▶ What you should do: Please provide the entries below again, word for word.

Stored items
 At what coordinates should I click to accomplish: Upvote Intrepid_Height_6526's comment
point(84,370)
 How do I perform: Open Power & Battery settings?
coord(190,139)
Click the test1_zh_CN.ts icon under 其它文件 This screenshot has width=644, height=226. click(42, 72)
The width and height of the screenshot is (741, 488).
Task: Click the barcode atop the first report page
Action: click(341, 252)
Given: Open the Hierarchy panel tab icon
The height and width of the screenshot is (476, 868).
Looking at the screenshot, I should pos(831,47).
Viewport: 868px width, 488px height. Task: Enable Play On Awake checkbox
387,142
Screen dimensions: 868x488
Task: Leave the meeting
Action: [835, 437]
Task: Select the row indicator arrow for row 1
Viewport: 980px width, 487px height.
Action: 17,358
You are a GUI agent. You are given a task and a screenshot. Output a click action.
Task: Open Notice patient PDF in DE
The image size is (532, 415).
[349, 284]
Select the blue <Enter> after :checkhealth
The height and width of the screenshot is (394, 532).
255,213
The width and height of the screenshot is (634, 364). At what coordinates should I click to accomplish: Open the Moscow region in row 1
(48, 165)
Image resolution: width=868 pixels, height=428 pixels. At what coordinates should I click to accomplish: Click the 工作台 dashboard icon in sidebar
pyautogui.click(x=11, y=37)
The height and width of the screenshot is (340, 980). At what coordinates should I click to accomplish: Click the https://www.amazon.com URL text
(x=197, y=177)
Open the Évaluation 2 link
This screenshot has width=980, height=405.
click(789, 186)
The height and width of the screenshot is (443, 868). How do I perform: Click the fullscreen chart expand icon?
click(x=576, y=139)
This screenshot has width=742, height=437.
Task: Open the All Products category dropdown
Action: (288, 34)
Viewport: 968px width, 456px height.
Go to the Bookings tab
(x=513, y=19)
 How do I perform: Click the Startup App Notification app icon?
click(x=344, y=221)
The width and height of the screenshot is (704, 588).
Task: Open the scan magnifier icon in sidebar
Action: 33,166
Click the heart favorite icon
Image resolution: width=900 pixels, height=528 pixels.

▶ Exercise output:
 At what coordinates should I click to accomplish: Upvote Intrepid_Height_6526's comment
point(84,370)
 How do I perform: Open Power & Battery settings?
coord(190,139)
Click the test1_zh_CN.ts icon under 其它文件 This screenshot has width=644, height=226. click(42, 72)
The width and height of the screenshot is (741, 488).
Task: Click the barcode atop the first report page
Action: click(341, 252)
Given: Open the Hierarchy panel tab icon
The height and width of the screenshot is (476, 868).
Looking at the screenshot, I should pos(831,47).
Viewport: 868px width, 488px height. Task: Enable Play On Awake checkbox
387,142
Screen dimensions: 868x488
Task: Leave the meeting
Action: [835, 437]
Task: Select the row indicator arrow for row 1
Viewport: 980px width, 487px height.
Action: 17,358
You are a GUI agent. You are given a task and a screenshot. Output a click action.
Task: Open Notice patient PDF in DE
The image size is (532, 415).
[349, 284]
Select the blue <Enter> after :checkhealth
The height and width of the screenshot is (394, 532).
255,213
The width and height of the screenshot is (634, 364). At what coordinates should I click to accomplish: Open the Moscow region in row 1
(48, 165)
Image resolution: width=868 pixels, height=428 pixels. At what coordinates should I click to accomplish: Click the 工作台 dashboard icon in sidebar
pyautogui.click(x=11, y=37)
The height and width of the screenshot is (340, 980). At what coordinates should I click to accomplish: Click the https://www.amazon.com URL text
(x=197, y=177)
Open the Évaluation 2 link
This screenshot has width=980, height=405.
click(789, 186)
The height and width of the screenshot is (443, 868). How do I perform: Click the fullscreen chart expand icon?
click(x=576, y=139)
This screenshot has width=742, height=437.
Task: Open the All Products category dropdown
Action: (288, 34)
Viewport: 968px width, 456px height.
Go to the Bookings tab
(x=513, y=19)
 How do I perform: Click the Startup App Notification app icon?
click(x=344, y=221)
The width and height of the screenshot is (704, 588).
Task: Open the scan magnifier icon in sidebar
Action: 33,166
Click the heart favorite icon
Image resolution: width=900 pixels, height=528 pixels.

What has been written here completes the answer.